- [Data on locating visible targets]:
---*---

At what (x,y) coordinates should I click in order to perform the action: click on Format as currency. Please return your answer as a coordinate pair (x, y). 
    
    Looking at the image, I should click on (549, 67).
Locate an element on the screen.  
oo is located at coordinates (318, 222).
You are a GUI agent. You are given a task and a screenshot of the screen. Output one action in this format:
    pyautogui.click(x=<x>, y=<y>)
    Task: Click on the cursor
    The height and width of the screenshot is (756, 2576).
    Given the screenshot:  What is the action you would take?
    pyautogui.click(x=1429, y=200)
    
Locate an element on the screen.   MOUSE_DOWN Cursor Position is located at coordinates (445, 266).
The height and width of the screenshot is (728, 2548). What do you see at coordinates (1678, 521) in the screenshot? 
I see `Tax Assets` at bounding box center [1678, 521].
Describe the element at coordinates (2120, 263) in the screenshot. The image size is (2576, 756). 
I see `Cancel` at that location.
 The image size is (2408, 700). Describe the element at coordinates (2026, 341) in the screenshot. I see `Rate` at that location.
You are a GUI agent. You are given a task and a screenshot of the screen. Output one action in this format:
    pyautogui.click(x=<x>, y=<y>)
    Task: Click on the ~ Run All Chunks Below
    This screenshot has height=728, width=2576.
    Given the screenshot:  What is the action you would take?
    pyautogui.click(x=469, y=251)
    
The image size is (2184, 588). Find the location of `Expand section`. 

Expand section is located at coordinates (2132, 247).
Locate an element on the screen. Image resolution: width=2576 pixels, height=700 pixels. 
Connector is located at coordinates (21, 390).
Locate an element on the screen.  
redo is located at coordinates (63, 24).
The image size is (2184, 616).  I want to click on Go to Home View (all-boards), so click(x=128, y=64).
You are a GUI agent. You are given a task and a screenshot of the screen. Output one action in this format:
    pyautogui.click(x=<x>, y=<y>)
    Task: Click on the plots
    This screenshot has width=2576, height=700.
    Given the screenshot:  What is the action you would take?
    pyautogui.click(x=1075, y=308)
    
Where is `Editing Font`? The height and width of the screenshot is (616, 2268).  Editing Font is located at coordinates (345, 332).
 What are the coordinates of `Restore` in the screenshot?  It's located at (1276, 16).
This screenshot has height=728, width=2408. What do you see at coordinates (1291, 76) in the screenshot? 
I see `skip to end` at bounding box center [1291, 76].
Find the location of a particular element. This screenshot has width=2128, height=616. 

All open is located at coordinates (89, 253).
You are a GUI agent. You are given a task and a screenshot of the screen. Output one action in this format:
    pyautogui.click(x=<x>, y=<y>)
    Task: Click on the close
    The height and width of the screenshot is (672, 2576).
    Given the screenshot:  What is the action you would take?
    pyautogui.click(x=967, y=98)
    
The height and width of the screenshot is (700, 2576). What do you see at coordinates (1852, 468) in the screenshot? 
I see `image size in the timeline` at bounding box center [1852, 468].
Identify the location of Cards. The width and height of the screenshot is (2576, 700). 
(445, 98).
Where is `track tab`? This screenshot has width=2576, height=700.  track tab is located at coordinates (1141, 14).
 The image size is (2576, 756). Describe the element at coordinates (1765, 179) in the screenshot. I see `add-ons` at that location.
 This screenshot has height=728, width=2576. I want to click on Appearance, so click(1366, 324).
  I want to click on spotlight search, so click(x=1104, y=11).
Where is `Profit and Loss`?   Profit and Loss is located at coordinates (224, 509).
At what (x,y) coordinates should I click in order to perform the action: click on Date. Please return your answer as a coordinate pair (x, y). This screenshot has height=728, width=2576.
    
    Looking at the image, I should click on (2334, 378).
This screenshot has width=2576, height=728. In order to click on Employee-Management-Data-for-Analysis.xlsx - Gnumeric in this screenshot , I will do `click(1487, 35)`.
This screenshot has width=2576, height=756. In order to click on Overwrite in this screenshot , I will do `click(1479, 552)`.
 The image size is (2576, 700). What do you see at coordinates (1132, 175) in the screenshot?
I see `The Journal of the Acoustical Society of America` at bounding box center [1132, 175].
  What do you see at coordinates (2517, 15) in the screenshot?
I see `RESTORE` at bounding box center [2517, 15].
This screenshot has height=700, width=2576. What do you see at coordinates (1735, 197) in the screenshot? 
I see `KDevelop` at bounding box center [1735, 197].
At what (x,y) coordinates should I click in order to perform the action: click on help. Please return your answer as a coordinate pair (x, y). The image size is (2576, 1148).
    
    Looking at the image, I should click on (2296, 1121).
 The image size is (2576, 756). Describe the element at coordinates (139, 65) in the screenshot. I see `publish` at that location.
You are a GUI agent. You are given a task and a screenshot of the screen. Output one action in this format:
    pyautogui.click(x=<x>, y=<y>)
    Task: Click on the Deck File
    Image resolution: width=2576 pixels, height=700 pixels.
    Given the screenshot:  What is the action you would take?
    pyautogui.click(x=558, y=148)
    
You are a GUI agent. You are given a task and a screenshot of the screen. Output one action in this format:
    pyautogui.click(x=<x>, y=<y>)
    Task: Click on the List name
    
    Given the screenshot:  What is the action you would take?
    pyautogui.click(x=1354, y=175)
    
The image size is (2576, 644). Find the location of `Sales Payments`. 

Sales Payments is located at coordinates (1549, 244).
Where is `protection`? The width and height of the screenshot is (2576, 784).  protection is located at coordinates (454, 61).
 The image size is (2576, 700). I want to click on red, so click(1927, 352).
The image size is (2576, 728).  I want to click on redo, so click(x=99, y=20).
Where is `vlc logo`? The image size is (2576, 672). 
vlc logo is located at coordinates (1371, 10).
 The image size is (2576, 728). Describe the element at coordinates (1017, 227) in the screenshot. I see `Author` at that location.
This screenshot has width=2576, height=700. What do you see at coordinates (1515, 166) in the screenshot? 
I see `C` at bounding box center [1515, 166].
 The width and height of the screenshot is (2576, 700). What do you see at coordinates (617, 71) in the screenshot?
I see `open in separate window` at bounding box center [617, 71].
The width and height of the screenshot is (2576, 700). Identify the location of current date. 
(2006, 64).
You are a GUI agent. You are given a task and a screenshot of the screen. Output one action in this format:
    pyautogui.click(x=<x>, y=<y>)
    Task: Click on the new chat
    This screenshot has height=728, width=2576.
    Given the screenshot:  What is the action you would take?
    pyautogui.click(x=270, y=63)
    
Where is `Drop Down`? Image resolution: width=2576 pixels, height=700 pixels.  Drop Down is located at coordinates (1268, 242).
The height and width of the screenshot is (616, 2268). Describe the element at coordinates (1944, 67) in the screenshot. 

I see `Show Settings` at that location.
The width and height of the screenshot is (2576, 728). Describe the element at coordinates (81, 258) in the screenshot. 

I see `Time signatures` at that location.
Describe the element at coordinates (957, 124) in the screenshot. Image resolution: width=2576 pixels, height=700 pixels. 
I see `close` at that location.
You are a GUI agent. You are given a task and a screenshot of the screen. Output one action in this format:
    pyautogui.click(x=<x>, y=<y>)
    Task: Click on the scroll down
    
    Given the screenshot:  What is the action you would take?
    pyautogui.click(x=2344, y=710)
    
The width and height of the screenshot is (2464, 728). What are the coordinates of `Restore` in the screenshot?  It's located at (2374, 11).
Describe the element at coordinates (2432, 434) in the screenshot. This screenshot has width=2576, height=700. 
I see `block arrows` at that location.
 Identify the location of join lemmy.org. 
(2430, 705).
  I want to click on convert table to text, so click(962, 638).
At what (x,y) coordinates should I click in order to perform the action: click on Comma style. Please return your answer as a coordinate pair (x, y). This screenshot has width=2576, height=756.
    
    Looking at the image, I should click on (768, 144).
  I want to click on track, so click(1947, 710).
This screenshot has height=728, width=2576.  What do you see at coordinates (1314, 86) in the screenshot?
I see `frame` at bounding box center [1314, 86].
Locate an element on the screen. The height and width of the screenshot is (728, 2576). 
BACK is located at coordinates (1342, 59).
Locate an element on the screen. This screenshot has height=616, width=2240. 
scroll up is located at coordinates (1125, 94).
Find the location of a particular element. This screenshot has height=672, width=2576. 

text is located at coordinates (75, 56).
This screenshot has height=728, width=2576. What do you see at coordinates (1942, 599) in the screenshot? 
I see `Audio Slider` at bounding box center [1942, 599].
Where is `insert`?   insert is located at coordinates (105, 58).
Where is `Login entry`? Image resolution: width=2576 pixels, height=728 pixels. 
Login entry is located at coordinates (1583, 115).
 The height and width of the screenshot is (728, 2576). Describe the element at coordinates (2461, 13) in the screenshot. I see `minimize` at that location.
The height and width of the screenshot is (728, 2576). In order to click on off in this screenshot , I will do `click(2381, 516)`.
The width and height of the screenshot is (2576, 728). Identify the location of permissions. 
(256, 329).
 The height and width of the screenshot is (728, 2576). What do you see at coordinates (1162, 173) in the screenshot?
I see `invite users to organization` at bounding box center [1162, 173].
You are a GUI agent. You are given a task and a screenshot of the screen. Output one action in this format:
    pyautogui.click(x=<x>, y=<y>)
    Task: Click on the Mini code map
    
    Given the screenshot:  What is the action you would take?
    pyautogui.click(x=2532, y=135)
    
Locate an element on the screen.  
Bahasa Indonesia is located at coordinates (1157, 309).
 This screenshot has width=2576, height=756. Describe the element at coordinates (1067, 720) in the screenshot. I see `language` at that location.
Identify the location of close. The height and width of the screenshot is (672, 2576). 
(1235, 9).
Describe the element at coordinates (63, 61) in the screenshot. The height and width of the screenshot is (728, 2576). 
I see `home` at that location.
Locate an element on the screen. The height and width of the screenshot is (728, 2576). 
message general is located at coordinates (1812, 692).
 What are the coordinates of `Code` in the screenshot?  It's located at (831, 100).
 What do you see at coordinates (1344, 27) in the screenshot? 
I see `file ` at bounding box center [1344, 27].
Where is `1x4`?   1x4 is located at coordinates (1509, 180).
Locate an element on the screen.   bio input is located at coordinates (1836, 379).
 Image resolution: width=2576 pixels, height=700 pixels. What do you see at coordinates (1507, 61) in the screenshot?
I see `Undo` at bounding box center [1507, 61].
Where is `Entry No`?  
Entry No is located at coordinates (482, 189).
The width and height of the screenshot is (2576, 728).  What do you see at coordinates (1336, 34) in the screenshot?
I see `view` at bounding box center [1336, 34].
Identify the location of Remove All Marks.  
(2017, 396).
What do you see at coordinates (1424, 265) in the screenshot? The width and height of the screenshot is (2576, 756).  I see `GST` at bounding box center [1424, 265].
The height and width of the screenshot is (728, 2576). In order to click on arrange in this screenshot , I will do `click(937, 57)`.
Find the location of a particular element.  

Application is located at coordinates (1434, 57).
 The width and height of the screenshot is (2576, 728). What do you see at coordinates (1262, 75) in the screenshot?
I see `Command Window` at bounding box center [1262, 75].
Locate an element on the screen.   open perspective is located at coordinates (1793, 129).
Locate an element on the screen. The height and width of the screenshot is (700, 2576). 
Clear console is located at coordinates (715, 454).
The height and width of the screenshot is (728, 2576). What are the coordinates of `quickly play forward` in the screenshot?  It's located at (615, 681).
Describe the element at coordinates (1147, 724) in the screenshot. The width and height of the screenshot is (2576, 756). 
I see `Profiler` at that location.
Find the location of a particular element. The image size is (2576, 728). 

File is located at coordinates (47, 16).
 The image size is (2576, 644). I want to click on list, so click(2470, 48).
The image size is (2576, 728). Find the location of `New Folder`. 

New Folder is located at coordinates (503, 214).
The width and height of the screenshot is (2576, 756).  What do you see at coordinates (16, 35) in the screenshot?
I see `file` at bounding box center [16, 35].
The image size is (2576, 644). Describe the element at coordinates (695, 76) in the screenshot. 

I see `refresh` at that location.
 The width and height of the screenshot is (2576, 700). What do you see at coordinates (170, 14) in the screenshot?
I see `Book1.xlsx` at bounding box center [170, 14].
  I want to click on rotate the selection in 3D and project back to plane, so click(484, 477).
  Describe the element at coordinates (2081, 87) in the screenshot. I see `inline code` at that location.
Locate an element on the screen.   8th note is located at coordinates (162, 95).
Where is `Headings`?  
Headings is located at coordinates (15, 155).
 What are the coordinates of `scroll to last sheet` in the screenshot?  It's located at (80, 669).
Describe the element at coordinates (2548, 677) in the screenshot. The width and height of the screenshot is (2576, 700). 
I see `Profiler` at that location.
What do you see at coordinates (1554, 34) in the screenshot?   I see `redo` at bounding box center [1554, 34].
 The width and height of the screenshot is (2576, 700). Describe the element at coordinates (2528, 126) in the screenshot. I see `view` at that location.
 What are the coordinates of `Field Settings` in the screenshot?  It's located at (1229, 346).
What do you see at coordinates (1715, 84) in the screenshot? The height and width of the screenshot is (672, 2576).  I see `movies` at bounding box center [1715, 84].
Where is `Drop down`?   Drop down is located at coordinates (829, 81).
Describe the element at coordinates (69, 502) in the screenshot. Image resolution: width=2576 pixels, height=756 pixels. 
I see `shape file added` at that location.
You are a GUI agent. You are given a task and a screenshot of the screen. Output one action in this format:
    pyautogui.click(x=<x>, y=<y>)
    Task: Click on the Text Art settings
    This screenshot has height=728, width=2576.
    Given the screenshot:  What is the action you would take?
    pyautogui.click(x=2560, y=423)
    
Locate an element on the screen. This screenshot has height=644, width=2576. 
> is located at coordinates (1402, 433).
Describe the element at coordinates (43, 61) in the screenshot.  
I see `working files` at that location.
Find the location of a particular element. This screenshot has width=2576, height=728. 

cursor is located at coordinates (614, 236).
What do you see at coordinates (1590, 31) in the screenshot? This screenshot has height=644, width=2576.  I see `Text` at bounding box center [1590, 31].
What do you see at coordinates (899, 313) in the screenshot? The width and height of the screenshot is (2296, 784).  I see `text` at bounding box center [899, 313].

---*---

Return the rows above verbatim, beginning at the line that contains "The image size is (2184, 616)." and stopping after the line that contains "pyautogui.click(x=967, y=98)".

The image size is (2184, 616).  I want to click on Go to Home View (all-boards), so click(x=128, y=64).
You are a GUI agent. You are given a task and a screenshot of the screen. Output one action in this format:
    pyautogui.click(x=<x>, y=<y>)
    Task: Click on the plots
    This screenshot has width=2576, height=700.
    Given the screenshot:  What is the action you would take?
    pyautogui.click(x=1075, y=308)
    
Where is `Editing Font`? The height and width of the screenshot is (616, 2268).  Editing Font is located at coordinates (345, 332).
 What are the coordinates of `Restore` in the screenshot?  It's located at (1276, 16).
This screenshot has height=728, width=2408. What do you see at coordinates (1291, 76) in the screenshot? 
I see `skip to end` at bounding box center [1291, 76].
Find the location of a particular element. This screenshot has width=2128, height=616. 

All open is located at coordinates (89, 253).
You are a GUI agent. You are given a task and a screenshot of the screen. Output one action in this format:
    pyautogui.click(x=<x>, y=<y>)
    Task: Click on the close
    The height and width of the screenshot is (672, 2576).
    Given the screenshot:  What is the action you would take?
    pyautogui.click(x=967, y=98)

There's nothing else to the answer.